Exercise description — Transcribe everything from "The psychologist Henry" down to "the night before." in the devotional text below, word for word.

Text excerpt START

Tuesday 18 November 2008

Wednesday 19th November - Everyone Needs Someone


DAILY BYTE

This story brings another very important point about healing home to us, and it is this:

EVERYONE NEEDS SOMEONE.

In Scripture, there are no examples of healing being isolated incidents, occurring outside the context of community and relationships.

In this case, the man on the mat had 4 friends who were quite literally willing to smash through all sorts of things – from ceilings to cultural and religious taboos in the quest for their friend to become whole.

So let me ask you a very personal question. Do you have those you would trust to carry your mat? No matter how shameful and embarrassing? Who do you share your weaknesses and struggles with? Who do you reveal your brokenness to? You can’t always be the strong one, at some point someone else will have to carry your mat for you.

At first this may be an unpleasant discovery for you, but it will be one that will certainly bring untold joy if you open your heart to it.

For when it comes to healing – everyone needs someone! That’s just the way God made it to be. It is within community that we find strength, courage and ultimately healing.

The psychologist Henry Cloud tells the remarkable story of his experiences of leading a group of inpatients at a hospital. One of the members of this group was a pastor named Joe. Joe’s ‘mat’ was a sexual addiction that he had wrestled with for years, yet despite numerous confessions and prayers for healing, he just never seemed to be able to break through it.

Finally his desperation and guilt were so much that he checked himself in to a hospital for help. Part of his recovery program was attending Henry’s group. One morning a nurse informed Henry that Joe would not be coming to the group that day. When Henry visited Joe he found out that it was because he had suffered a relapse the night before.

After some effort, Henry managed to convince Joe to come anyway. During previous sessions, Joe had barely spoken, seemingly content just to listen to the sharing of others. Clearly, he preferred carrying the mats of others to being carried himself. This particular morning however, Henry pushed him to share. Slowly, painfully, Joe began to allow others to see something of his sense of shame and failure.

He spoke to them about his years of guilt, of standing in the pulpit and being terrified that someone might have seen him the night before where he shouldn’t have been. He shared his immense shame of claiming to speak for God when he felt he was the biggest hypocrite in his congregation, and yet for all the pain his behaviour caused him he just couldn’t stop.
Joe could barely choke out his words and as he told his story, he kept his eyes fixed firmly on the ground. “Look up at the group,” Henry urged him.
“I can’t, I’m too ashamed,” Joe sobbed.

But Henry kept insisting that Joe look up, until finally he did. A broken man raised his head and made a wonderful discovery. He looked around the circle and found that every pair of eyes looking back at him was filled with tears. Every heart ached with pain for his anguish. There was no shame or condemnation, just pure compassion.

It was a joyful discovery! For the first time in his life, Joe found that he was not alone with the brokenness that had paralysed his soul and crippled his spirit for so long. Finally, a few people had seen his deformity and yet still chose to be his friends.

At long last, a man who had preached grace in so many sermons tasted it for himself, and as he did so he heard the words spoken so long ago to another crippled man, “Child your sins are forgiven.”

Henry writes that Joe’s addiction was broken that day. He still had much work to do and a long way to go. There were confessions to make, new habits and spiritual disciplines to develop, but the cruel force of his affliction was broken in that moment of profound acceptance.

For the simple truth is that everybody does need somebody! We see that in this story, and indeed throughout the Bible. For better or worse, we are shaped by people more than any other force in life. In the same way, more than anything else, God uses people to heal people.

So I ask you again – who would you trust to carry your mat?

FOCUS READING

Mark 2:3b-5 NRSV

And when they could not bring him to Jesus because of the crowd, they removed the roof above him; after having dug through it, they let down the mat on which the paralytic lay. When Jesus saw their faith, he said to the paralytic, “Son, your sins are forgiven.”

Text excerpt END
Data listing START

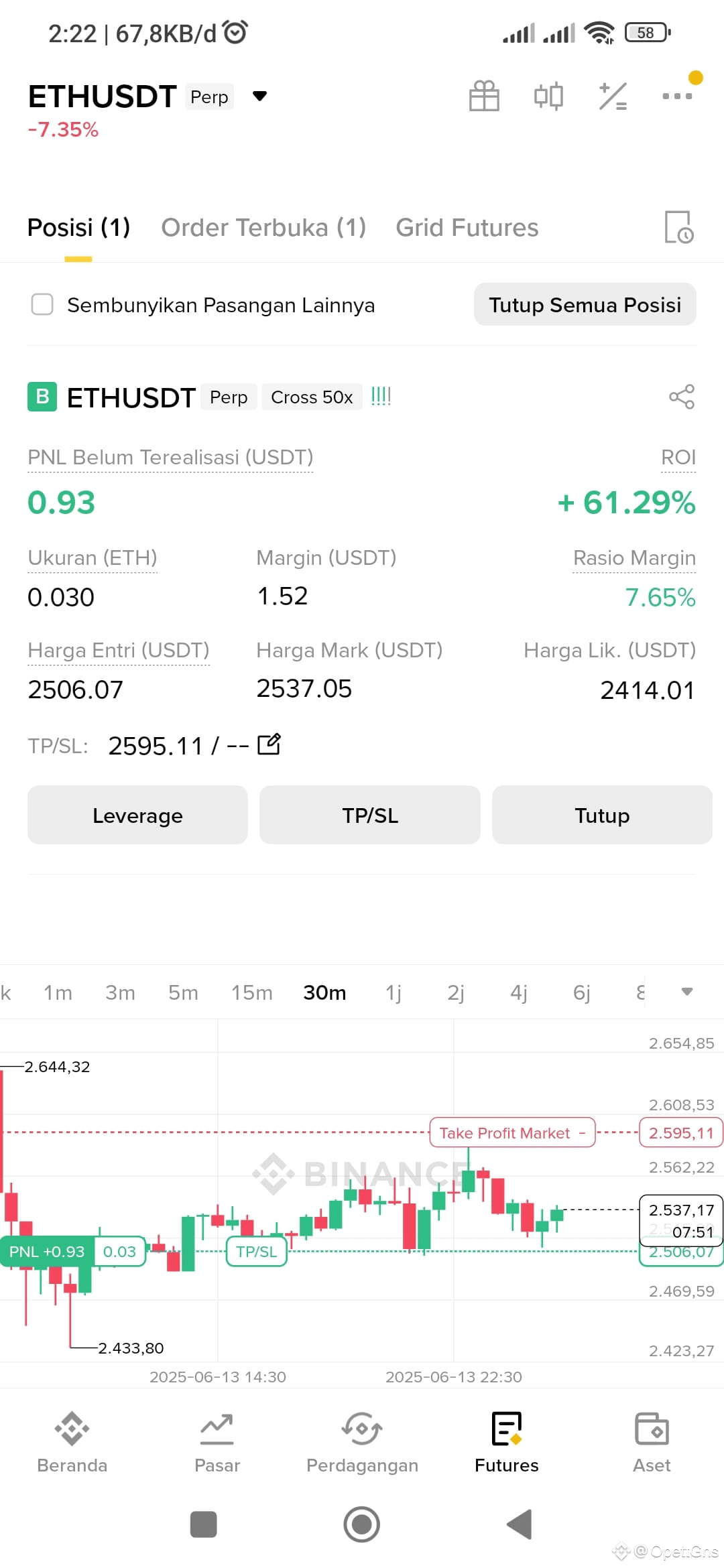This screenshot has height=1568, width=724.
Task: Expand more chart timeframes arrow
Action: pyautogui.click(x=687, y=992)
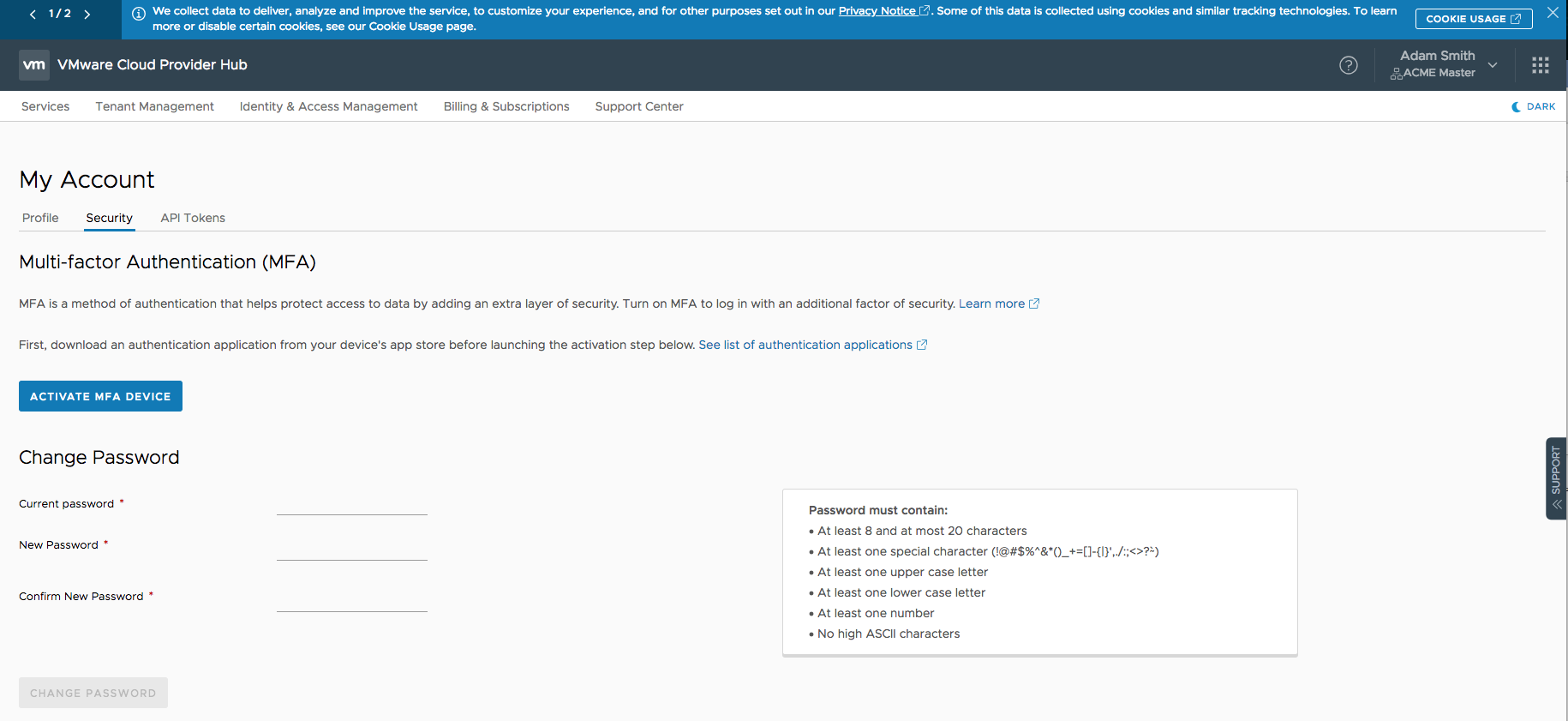Click the Cookie Usage button
The width and height of the screenshot is (1568, 721).
pyautogui.click(x=1473, y=19)
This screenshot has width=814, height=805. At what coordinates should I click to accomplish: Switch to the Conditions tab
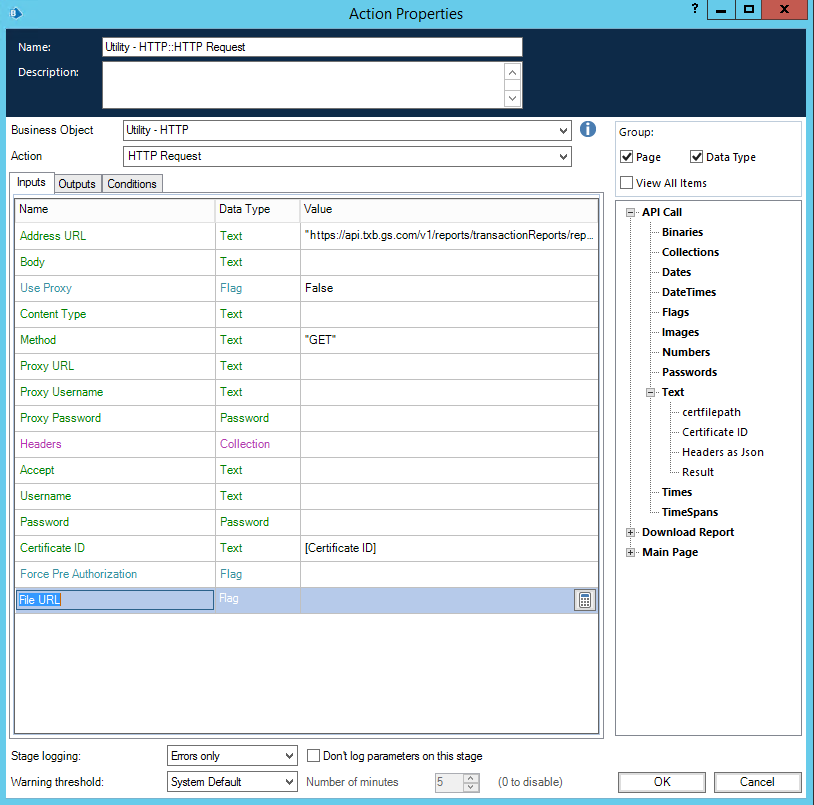132,184
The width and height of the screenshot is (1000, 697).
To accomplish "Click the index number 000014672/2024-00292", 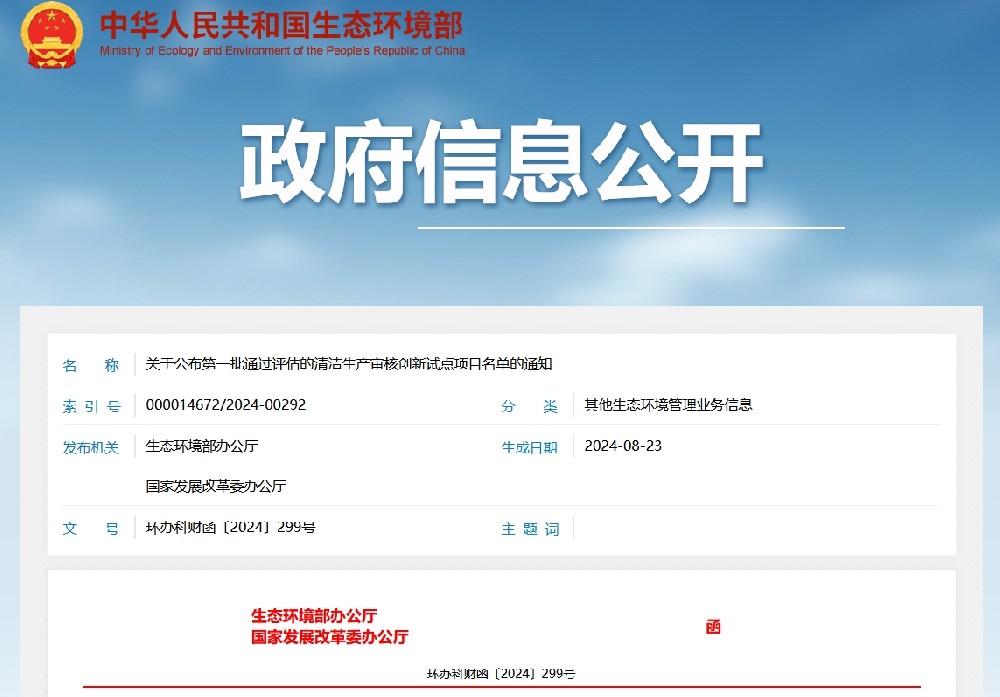I will (225, 405).
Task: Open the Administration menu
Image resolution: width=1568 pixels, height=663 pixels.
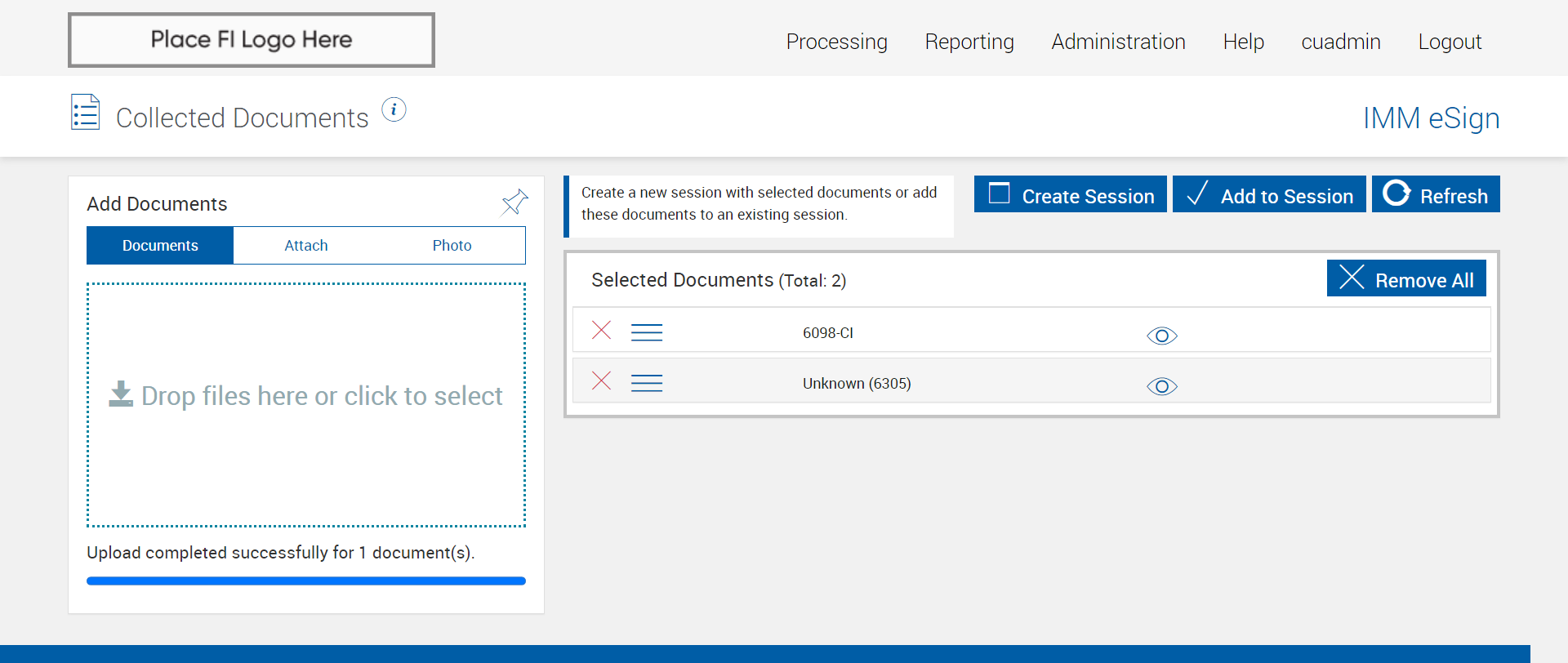Action: 1117,42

Data listing END

Reply to the task —
The psychologist Henry Cloud tells the remarkable story of his experiences of leading a group of inpatients at a hospital. One of the members of this group was a pastor named Joe. Joe’s ‘mat’ was a sexual addiction that he had wrestled with for years, yet despite numerous confessions and prayers for healing, he just never seemed to be able to break through it.

Finally his desperation and guilt were so much that he checked himself in to a hospital for help. Part of his recovery program was attending Henry’s group. One morning a nurse informed Henry that Joe would not be coming to the group that day. When Henry visited Joe he found out that it was because he had suffered a relapse the night before.